» **Document extract**:

┄┄┄┄┄┄┄┄┄┄

Investments from DCH Are an Opportunity for Kasta: What We Know About the Deal

On the first day of May, it was revealed that the Antimonopoly Committee of Ukraine had granted permission for the DCH holding, owned by Ukrainian entrepreneur Oleksandr Yaroslavsky, to acquire a stake in Andriy Logvin’s Ukrainian marketplace, Kasta. The deal, long considered an open secret, has been in the works since 2024, when both sides agreed to cooperate and began working together. But why is this deal important for both Kasta and DCH?

Kasta’s Business

Market participants — from retailers to investment bankers — are unanimous: the deal with DCH is crucial for Kasta. Logvin openly admits that the full-scale invasion placed the company in an extremely difficult position, pushing it to the brink of closure. «In August 2022, I was already writing a farewell letter to my employees,» he says.

Restarting operations was difficult, and compared to 2021, Kasta’s performance declined throughout the subsequent years of war. According to Logvin, the downward trend reversed in 2024 — and that’s when Yaroslavsky and DCH entered the picture.

«The arrival of DCH gave the company a new lease on life, and Kasta began growing again thanks to a strong partner with capital,» says a source from Scroll.media who requested anonymity due to their involvement in a business area related to Kasta.

DCH did not respond to a request for comment on the partnership.

One insider notes that DCH didn’t just invest — it committed to a long-term partnership with Kasta. «We were talking about impressive figures: tens of millions to be invested in the company over the next few years,» says an investment banker who also asked to remain anonymous.

This level of investment may sound high until you compare it to the competition. Logvin points out that foreign players like Sinsay and Temu spend millions of euros monthly on advertising in Ukraine. Another ongoing issue is the ability to avoid VAT on goods worth up to €150.

Meanwhile, Kasta, primarily associated with fashion commerce, faces another challenge: it appears that Shein has entered the Ukrainian market. This Chinese ultra-fast fashion giant has already disrupted Inditex (the group behind Zara and others) globally and is known for massive marketing budgets — similar to Temu.

Comparison of Kasta and Sinsay traffic. According to sources, it was at the end of 2024 that DCH and Kasta started cooperation.

In this context, DCH’s significant investment is a strategic move. Kasta has also proven it can compete: according to Promodo’s reports in 2024 and 2025, the company’s app ranked among the top downloads among Ukrainian users.

Value of the Deal

No one in the market is ready to say how much the deal was worth.

«Fashion commerce and e-commerce in general is no longer an easy industry to break into — or, in Kasta’s case, to return to. We’re observing a broad downward trend, including due to population decline and the overall economic situation in Ukraine. Many players simply don’t know what to do; some grow only as others shrink or vanish. So how much could a company like Kasta really be worth in a market like this, especially after the hardships it has faced since the full-scale invasion?» a source comments.

┄┄┄┄┄┄┄┄┄┄

» **Data excerpt**:
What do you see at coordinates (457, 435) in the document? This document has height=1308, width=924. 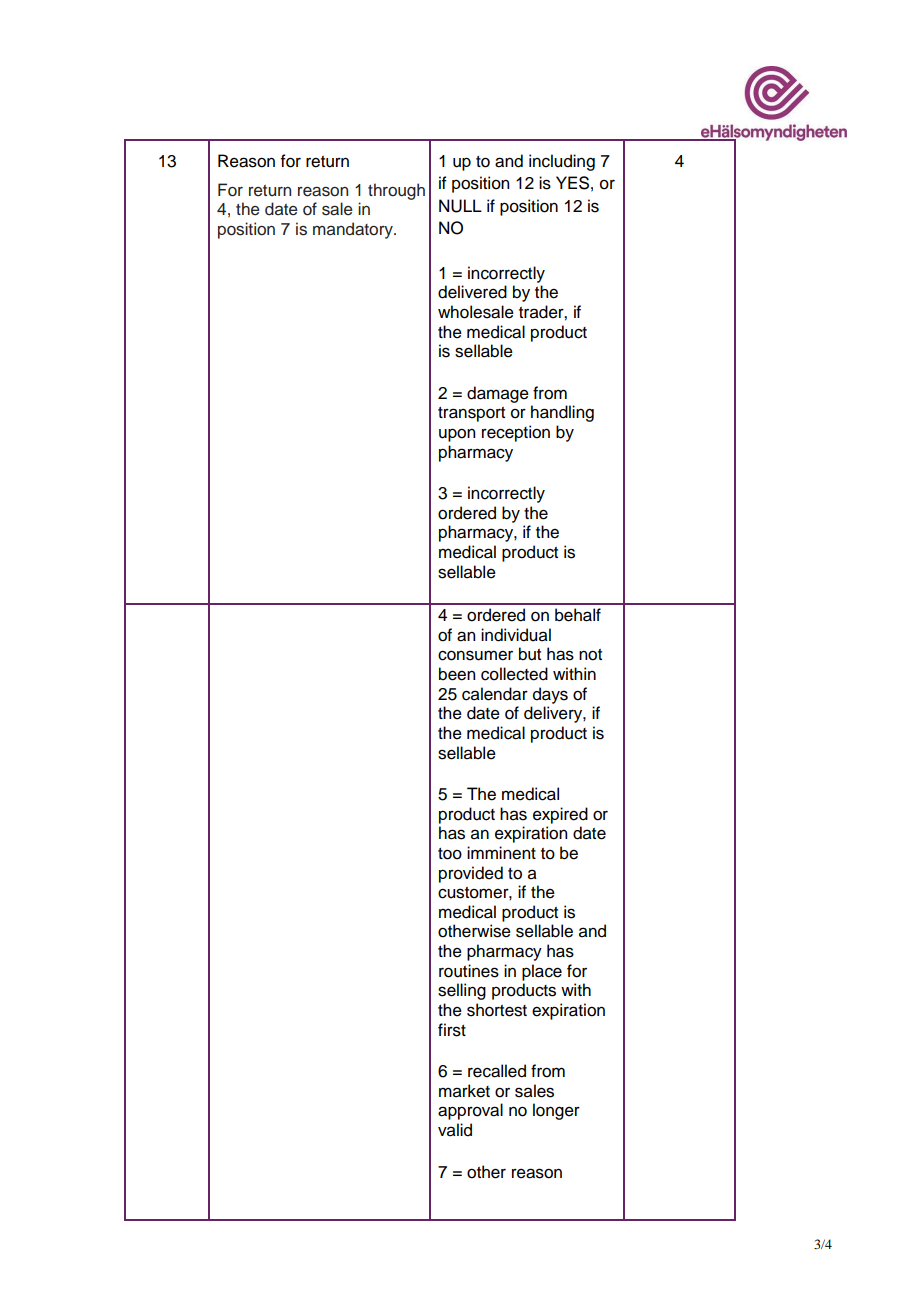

┄┄┄┄┄┄┄┄┄┄

» **Problem description**:
Resume the article about DCH's deal with the Kasta marketplace, picking up right after its final paragraph.

» **Result**:
Indeed, the fashion sector is facing tough times: average order values — both in hryvnias and in dollars — declined throughout 2024. At the same time, competition from Temu, the Answer group, and Sinsay remains intense, and advertising is becoming increasingly expensive. On the upside, the number of people buying clothing online is growing. Logvin has repeatedly said he wants to earn through volume — and this trend works in his favor.

Another reason the deal is hard to evaluate is Dragon Capital. This is another of the market’s «open secrets,» where everyone seems to have their own version of the truth. Some say the investment firm was only a creditor, while others — including some company employees — claim Kasta actually belonged to them. When asked about the relationship between Dragon Capital and Kasta, a representative of the investment firm said that the full-scale invasion had changed the situation, but «as of 2024, the cooperation ended by mutual agreement, with no outstanding claims.»

One major retailer adds that Dragon Capital had long been weighing its options regarding Kasta — how to find a partner or investor who could help the company grow. DCH turned out to be the perfect fit.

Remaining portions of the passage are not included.